SICC'S DECISION AND REASONING

The SICC dismissed the Republic's challenge entirely, finding, inter alia:

  • On the Intra-EU Objection: that on application of the conflict-of-laws rules the arbitration agreement the UK Investors invoked in the ECT proceedings was governed by international law, not the EU law. Under international law the arbitration agreement in questions remains valid; the SICC as a court of a non-EU jurisdiction is not bound by Achmea and Komstroy decisions;

  • On the Subject-Matter Objection: that the tribunal was correct to assume jurisdiction because the UK Investors' shareholding in the project company was covered by the ECT's definition of 'investment' and to enjoy the ECT's protection need not satisfy the 'Sailini criteria' originating from interpretation of the ICSID Convention, a treaty that does not define the term 'investment', unlike the ECT;

  • On the Fork-in-the-Road Objection: that the tribunal was right to dismiss the State's jurisdictional objection on that ground, not least because the UK Investors and their non-EU parent company are three dinstinct 'investors' for the purposes of the ECT's relevant provisions;

  • On the Breach of Public Policy: that the high threshold for challenging award on that ground is not met in the present case; a mere fact the ECT award allegedly violate the EU law, i.e. law foreign to SG as the forum, is not sufficient to invoke public policy;

  • On the Breach of Natural Justice: that there was no breach of the audi alteram partem principle; the tribunal approached the issue of quantum in a transparent and predictable manner, and it was the State's own decision not to supply the arbitrators with an updated calculation.

CONCLUSION

The judgement is a remarkable example of Singapore's neutrality as the seat and the competence of the city-state's judiciary to deal with complex and novel issues of international law.
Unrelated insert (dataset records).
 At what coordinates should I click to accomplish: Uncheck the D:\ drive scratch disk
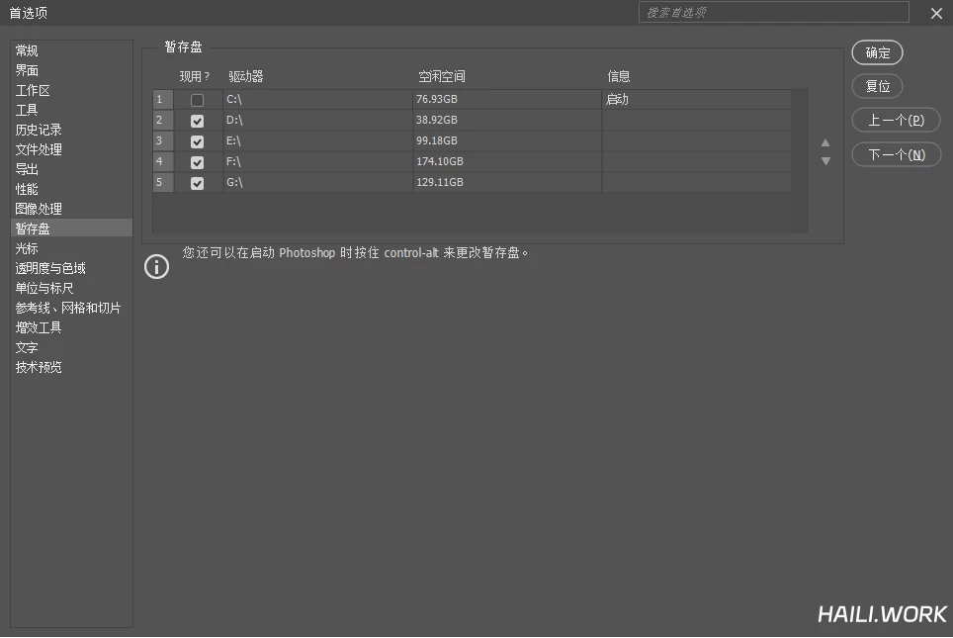click(x=198, y=121)
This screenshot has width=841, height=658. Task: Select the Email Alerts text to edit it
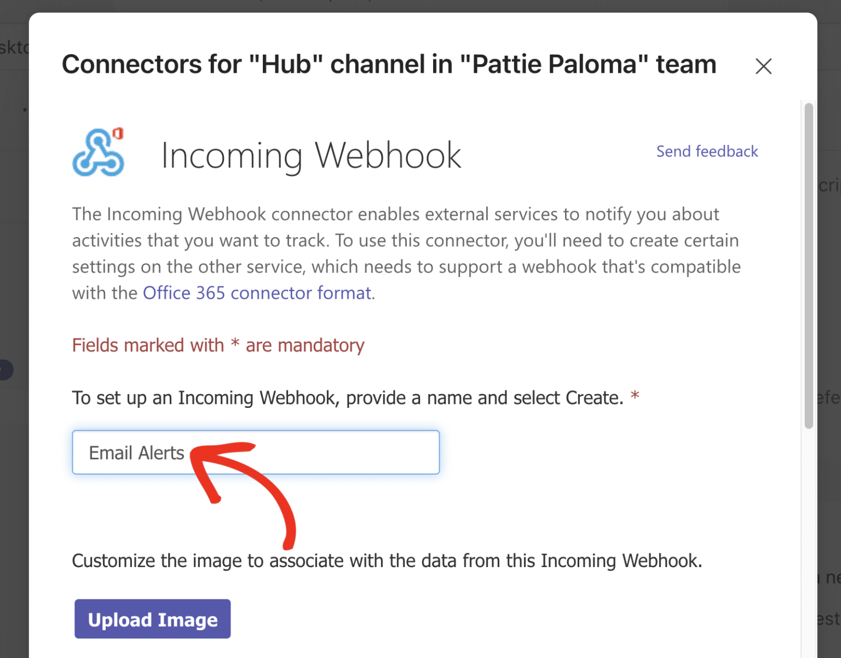137,452
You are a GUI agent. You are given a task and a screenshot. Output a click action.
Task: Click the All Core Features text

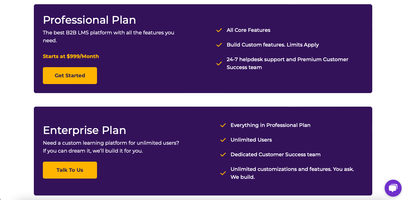[x=248, y=30]
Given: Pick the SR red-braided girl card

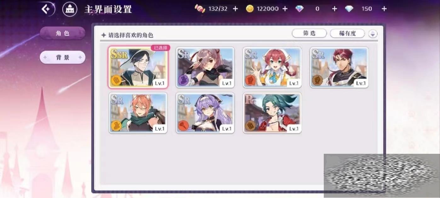Looking at the screenshot, I should click(x=272, y=67).
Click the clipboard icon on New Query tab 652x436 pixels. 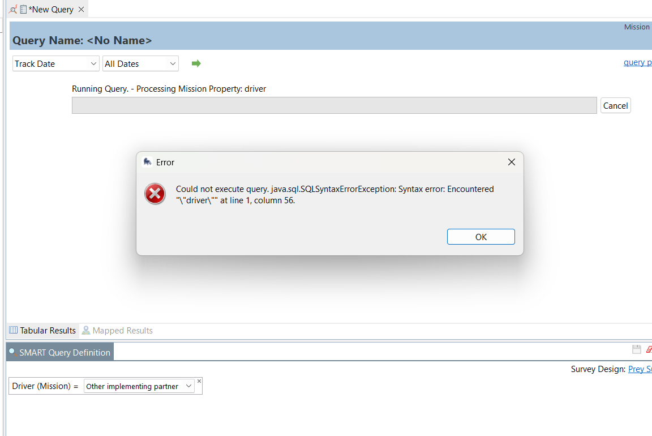point(23,9)
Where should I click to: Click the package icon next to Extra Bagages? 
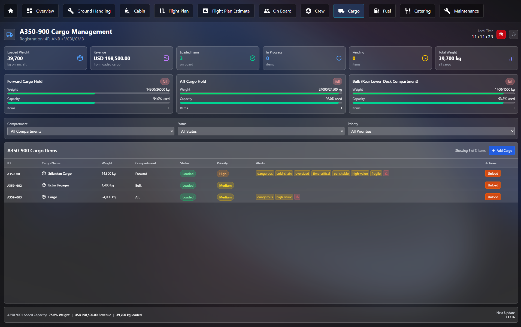click(x=44, y=185)
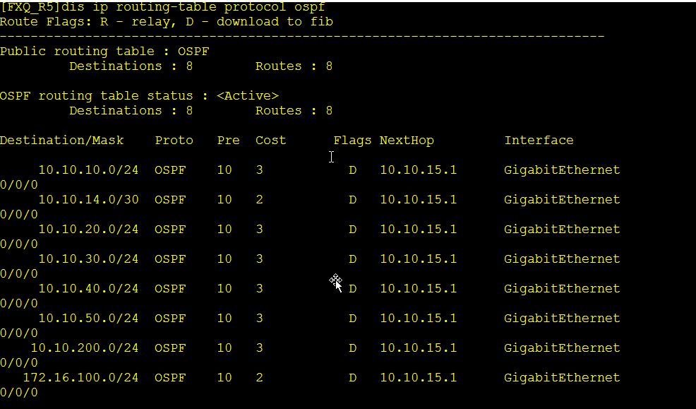Click the 10.10.200.0/24 destination entry
The height and width of the screenshot is (409, 696).
click(85, 348)
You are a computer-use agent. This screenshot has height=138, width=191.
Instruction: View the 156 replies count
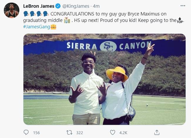point(36,133)
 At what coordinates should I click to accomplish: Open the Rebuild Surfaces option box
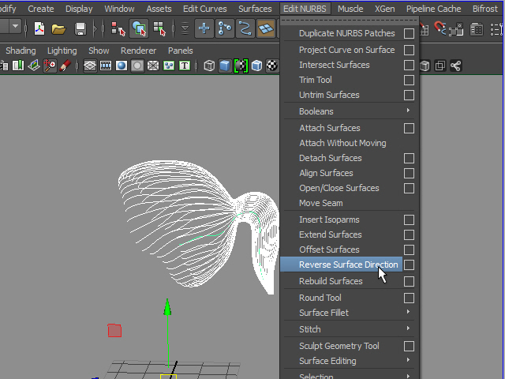(409, 281)
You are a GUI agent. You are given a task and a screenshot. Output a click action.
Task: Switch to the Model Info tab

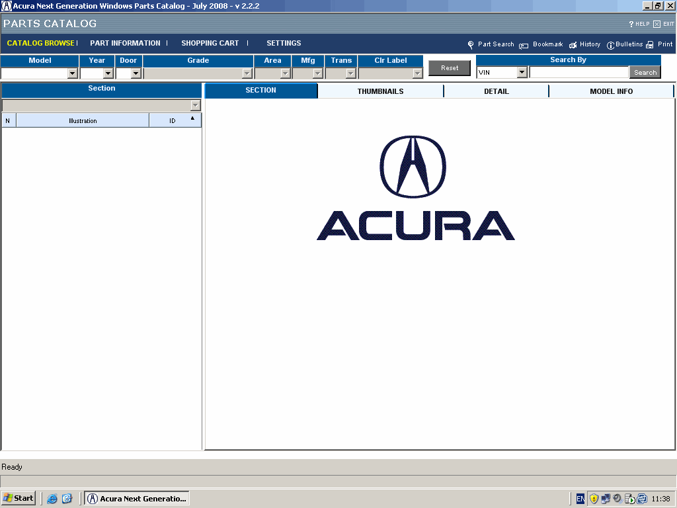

To wit, rather than giving effect to the Achmea and Komstroy decisions (which arguendo would have been a much 'safer' and 'simpler' option), the SICC undertook a proper VCLT-based analysis of the relevant treaties. The SICC's analysis and findings are consistent with those of the Swiss Federal Supreme Court that also rejected the principle of the 'EU law primacy' and its application in the context of the ISDS proceedings under the ECT (see EDF v Spain, Swiss Federal Supreme Court, Case No. 4A_244/2023).